ATTO I

Scena I

Matrimoni combinati e tresca frodolenta

Era dal Lohengrin che Wagner non rappresentava più una corte terrena: l’ingrediente più adatto è anche il più convenzionale, il ritmo puntato di tradizione francese e barocca; ma non si può non accorgersi che gli stessi ritmi muovevano a festa i raduni cittadini nei Maestri cantori di Norimberga. Siamo alla corte dei ghibicunghi, discendenti di Ghibic, dove è re Gunther; accanto stanno la sorella Gutrune, e, in secondo piano, il fratellastro Hagen, nato dalla madre Grimhilde sforzata dal nibelungo Alberich con moneta sonante: tre figure spente, senza legami affettivi né fra loro né col mondo esterno.

Gli argomenti discussi dai due uomini sono nel più schietto genere della fiaba (tipo: «son io la più bella del reame?»); Gunther infatti chiede a Hagen se lui, Gunther il re, siede sul trono come immagine di felicità e gloria per il mondo; da complimenti e ruffianerie varie, si capisce che Gunther è discendente e re legittimo, mentre Hagen, di sangue impuro, ha ereditato in compenso la saggezza, virtù che in regime di decadenza si confonde con la furfanteria. Sotto la funzione di custode delle tradizioni feudali, Hagen è in sostanza l’eminenza grigia della corte, e a Gunther, per soddisfare le sue ambizioni, dice che gli manca una donna, una sposa, come uno sposo manca a Gutrune: la prosapia dei ghibicunghi è priva di eredi e rischia l’estinzione. La soluzione di Hagen è senza alternative e punta al traguardo massimo: la donna e l’uomo più gloriosi del mondo, Brünnhilde e Siegfried; ecco con chi dovranno unirsi gli eredi dei ghibicunghi.

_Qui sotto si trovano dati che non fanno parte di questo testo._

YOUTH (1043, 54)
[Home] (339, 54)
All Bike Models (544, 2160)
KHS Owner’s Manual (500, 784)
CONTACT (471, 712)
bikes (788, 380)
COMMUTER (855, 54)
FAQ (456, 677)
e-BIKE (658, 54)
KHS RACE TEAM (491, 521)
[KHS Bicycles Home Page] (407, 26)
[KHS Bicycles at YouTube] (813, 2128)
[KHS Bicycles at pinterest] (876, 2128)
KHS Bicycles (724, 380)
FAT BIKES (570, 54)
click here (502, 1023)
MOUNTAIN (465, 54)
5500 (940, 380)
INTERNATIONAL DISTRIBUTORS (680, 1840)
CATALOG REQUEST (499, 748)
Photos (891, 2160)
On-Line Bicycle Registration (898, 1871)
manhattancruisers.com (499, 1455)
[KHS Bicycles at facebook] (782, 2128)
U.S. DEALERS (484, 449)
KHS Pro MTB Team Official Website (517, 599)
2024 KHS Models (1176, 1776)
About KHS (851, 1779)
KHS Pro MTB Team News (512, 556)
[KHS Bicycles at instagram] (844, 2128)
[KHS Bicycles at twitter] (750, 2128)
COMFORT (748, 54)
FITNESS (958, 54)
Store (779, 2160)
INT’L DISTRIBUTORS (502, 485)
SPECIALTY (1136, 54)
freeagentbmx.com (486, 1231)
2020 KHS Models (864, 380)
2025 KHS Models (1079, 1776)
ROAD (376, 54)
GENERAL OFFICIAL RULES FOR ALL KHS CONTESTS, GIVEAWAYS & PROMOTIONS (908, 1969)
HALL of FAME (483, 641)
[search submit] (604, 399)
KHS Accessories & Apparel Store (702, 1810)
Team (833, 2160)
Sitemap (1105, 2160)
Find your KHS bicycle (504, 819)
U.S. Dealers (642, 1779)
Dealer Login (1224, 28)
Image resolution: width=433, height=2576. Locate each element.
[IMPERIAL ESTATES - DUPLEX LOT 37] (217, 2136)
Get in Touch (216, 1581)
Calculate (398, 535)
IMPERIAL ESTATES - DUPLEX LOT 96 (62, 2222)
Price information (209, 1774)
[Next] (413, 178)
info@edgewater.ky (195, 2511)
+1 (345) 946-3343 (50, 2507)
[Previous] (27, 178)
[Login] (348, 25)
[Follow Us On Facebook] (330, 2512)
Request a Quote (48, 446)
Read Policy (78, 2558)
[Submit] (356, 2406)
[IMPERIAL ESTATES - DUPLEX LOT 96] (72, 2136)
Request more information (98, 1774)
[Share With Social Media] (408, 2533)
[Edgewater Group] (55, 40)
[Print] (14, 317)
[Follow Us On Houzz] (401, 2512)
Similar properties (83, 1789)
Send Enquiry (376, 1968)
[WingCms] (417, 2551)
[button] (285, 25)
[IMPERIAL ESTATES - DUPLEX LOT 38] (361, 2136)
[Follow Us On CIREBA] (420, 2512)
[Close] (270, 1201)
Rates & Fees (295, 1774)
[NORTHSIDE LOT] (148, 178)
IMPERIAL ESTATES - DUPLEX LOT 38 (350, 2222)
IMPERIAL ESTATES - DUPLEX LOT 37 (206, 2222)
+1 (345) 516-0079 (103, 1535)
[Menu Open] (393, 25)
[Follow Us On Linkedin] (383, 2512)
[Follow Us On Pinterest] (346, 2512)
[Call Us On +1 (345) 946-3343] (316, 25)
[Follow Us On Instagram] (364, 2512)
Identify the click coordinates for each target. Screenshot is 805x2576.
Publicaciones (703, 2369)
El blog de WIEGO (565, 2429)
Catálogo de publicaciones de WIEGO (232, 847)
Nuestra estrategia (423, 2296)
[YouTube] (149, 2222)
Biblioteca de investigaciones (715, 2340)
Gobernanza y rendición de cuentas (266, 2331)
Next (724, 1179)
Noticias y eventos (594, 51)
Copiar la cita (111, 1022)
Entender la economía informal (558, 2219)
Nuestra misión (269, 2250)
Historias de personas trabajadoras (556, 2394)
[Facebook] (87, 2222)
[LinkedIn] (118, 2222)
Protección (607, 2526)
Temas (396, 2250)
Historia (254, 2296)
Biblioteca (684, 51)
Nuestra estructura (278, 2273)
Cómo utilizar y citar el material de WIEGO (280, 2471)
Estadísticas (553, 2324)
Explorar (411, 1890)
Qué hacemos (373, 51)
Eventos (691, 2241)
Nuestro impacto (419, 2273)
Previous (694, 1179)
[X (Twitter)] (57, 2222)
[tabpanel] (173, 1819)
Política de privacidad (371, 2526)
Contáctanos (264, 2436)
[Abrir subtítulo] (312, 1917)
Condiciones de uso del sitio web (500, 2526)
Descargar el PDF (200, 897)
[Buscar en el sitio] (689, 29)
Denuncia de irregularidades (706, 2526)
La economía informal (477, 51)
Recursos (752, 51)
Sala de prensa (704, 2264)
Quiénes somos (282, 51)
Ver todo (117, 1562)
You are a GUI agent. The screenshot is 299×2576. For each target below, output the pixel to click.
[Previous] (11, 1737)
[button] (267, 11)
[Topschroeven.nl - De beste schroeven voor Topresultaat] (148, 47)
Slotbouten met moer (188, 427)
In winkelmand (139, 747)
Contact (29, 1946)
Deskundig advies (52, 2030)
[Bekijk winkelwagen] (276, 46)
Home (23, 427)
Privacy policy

La musica esce dai metri del recitativo e dopo quello delle Norne prepara un nuovo racconto: è Hagen l’oggettivo narratore, mentre i fratelli Gunther e Gutrune ascoltano a bocca aperta le storie leggendarie di Brünnhilde, che è su una rupe circondata dal fuoco, e di Siegfried, l’unico che avrebbe il coraggio di arrivarci; e quasi spiace che questi fatti, e anche intime verità del sentimento, come l’amore puro di Siegmund e Sieglinde, vadano per la bocca empia di Hagen; ma Wagner ci risarcisce con l’inaudita potenza definitoria dei suoi temi, rigenerati a nuove situazioni drammatiche: è ormai fuori luogo parlare di «citazioni» quando un tema ritorna, laddove si tratta ormai di spunti, materiali da elaborare per invenzioni di musica pura.

Per impossessarsi dell’anello, unica cosa che lo interessa, Hagen ha congegnato un piano che prevede un Siegfried, soggiogato dall’amore per Gutrune, condurre Brünnhilde sposa a Gunther. Gutrune, mite figura dallo sguardo velato di malinconia e di tedio, è incredula, non si sente all’altezza: Siegfried avrà avuto ai suoi piedi donne di ben altro fascino; e inconfessate, ignote gioie per un attimo sembrano attraversare la sua fantasia di piccola borghese. Ma Hagen ha già la soluzione: un filtro, preparato dalla sua sapienza chimica, farà scordare all’eroe ogni altra donna mai conosciuta. L’allusione al filtro, e poi alle metamorfosi prodotte dall’elmo magico, intorbida la musica, la conduce in una sfera fantomatica, onirica, di lenticolare sottigliezza: prima vibrazione del tema dello straniamento, della perdita d’identità, centrale per il seguito del Crepuscolo. I due fratelli, deboli e vanitosi, sono subito conquistati dall’idea di sposarsi a livelli principeschi; non resta che rintracciare Siegfried, ma qui la sorte amica ai malvagi aiuta: il corno, con il richiamo di caccia, segnala che l’eroe in persona sta arrivando puntuale alla corte del figlio di Ghibic.

Scena II

Eroe in trappola

Le manovre e l’approdo del vascello di Siegfried sono descritte da Hagen che osserva da un’altura; zelante e ligio alle forme, dà il benvenuto all’ospite con ripetuti «Salve (Heil) Siegfried, eroe diletto», ma l’orchestra, gravida di tragedia, su un formidabile rullo di timpani e con i tromboni unisoni, «a tre», sul tema della maledizione, dice a tutte lettere che l’eroe è caduto nella pania, ha messo il piede nella palude più pestifera.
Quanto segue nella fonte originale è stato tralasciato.